源码中关于Time.currentElapsedTime()的内部解析部分可以参考博客另一篇文章
ZKcurrentElapsedTime
/**
* Starts a new round of leader election. Whenever our QuorumPeer
* changes its state to LOOKING, this method is invoked, and it
* sends notifications to all other peers.
*/
public Vote lookForLeader() throws InterruptedException {
try {
self.jmxLeaderElectionBean = new LeaderElectionBean();
MBeanRegistry.getInstance().register(
self.jmxLeaderElectionBean, self.jmxLocalPeerBean);
} catch (Exception e) {
LOG.warn("Failed to register with JMX", e);
self.jmxLeaderElectionBean = null;
}
//开始选举的时间,如果为0则调用currentElapsedTime得到某个时间
if (self.start_fle == 0) {
self.start_fle = Time.currentElapsedTime();
}
try {
//存放接收到的选举票
HashMap<Long, Vote> recvset = new HashMap<Long, Vote>();
//存放投票结果
HashMap<Long, Vote> outofelection = new HashMap<Long, Vote>();
//系统超市时间,默认是200毫微秒
int notTimeout = finalizeWait;
synchronized(this){
//逻辑始终自动加一,属于原子型操作
logicalclock.incrementAndGet();
//更新此次选举协议
updateProposal(getInitId(), getInitLastLoggedZxid(), getPeerEpoch());
}
LOG.info("New election.

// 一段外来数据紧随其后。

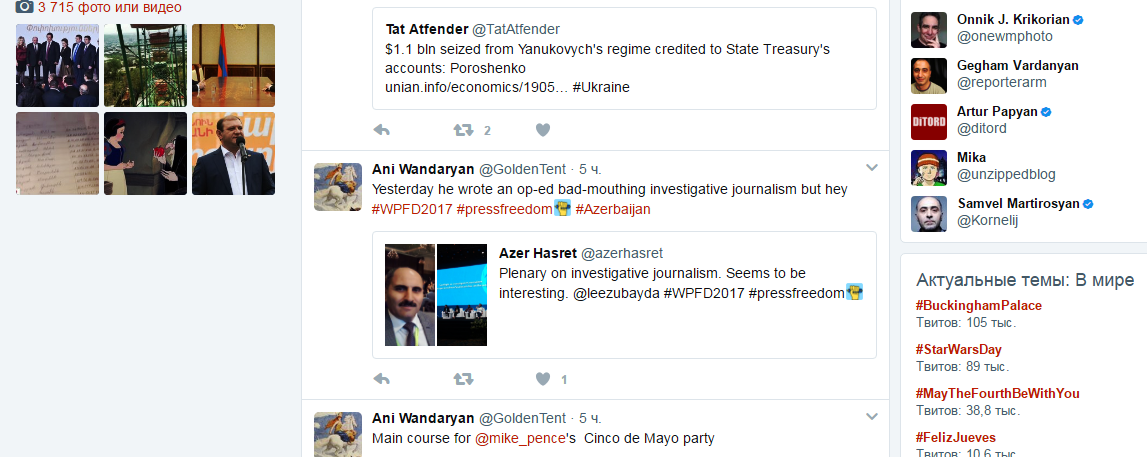Viewport: 1147px width, 457px height.
Task: Open the @mike_pence mention link
Action: [x=521, y=439]
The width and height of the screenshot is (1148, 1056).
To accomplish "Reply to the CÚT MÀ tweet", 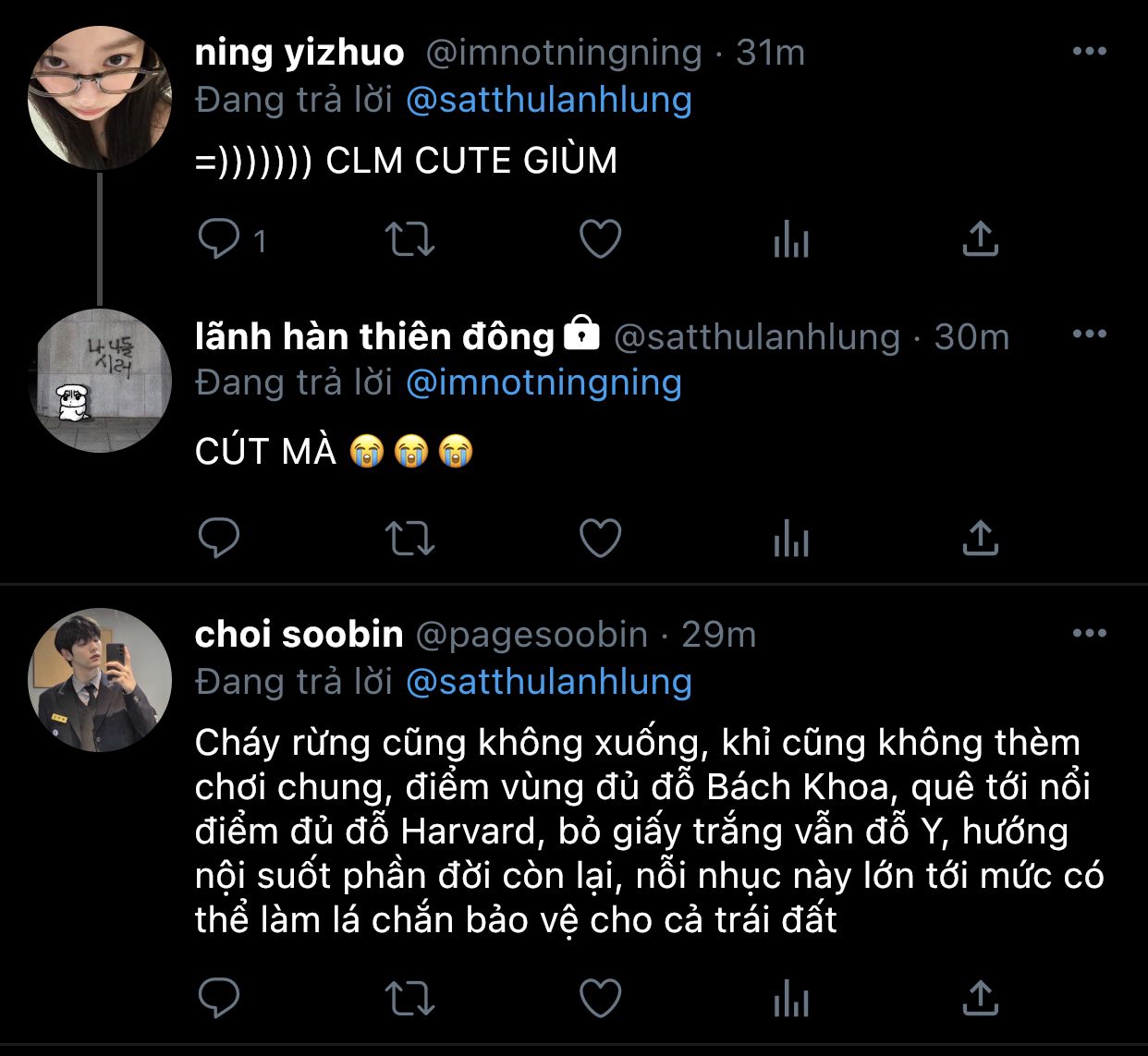I will click(x=219, y=538).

My id = " + self.getId() +
", proposed zxid=0x" + Long.toHexString(proposedZxid));
//发给所有的服务器节点
sendNotifications();
/*
* Loop in which we exchange notifications until we find a leader
*/
// 如果状态为looking,进入循环,知道选举到leader,除非中途所有节点挂掉
while ((self.getPeerState() == ServerState.LOOKING) &&
(!stop)){
/*
* Remove next notification from queue, times out after 2 times
* the termination time
*/
//从队列中获取获取投票信息,如果二次未取到,则超时关闭
Notification n = recvqueue.poll(notTimeout,
TimeUnit.MILLISECONDS);
/*
* Sends more notifications if haven't received enough.
* Otherwise processes new notification.
*/
//如果从队列中没有获取到票,那么则通知所有节点再次投票
if(n == null){
if(manager.haveDelivered()){
sendNotifications();
} else {
manager.connectAll();
}
/*
* Exponential backoff
*/
//更改超时时间,当规定的超时时间的2倍大于最大通知间隔时间后,则会把最大通知时间间隔赋给超时时间
//主要是增加从队列提取票的成功率
int tmpTimeOut = notTimeout*2;
notTimeout = (tmpTimeOut < maxNotificationInterval?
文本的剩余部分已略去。